• _Assigned task_: Would you print each of the entries below precisely as given?

• _Extracted records_:

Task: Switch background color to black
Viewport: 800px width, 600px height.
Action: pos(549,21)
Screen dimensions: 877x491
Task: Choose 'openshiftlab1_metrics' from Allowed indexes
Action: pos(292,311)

• _Response to this exercise_:
Task: Switch background color to black
Viewport: 800px width, 600px height.
Action: pos(549,21)
Screen dimensions: 877x491
Task: Choose 'openshiftlab1_metrics' from Allowed indexes
Action: pos(292,311)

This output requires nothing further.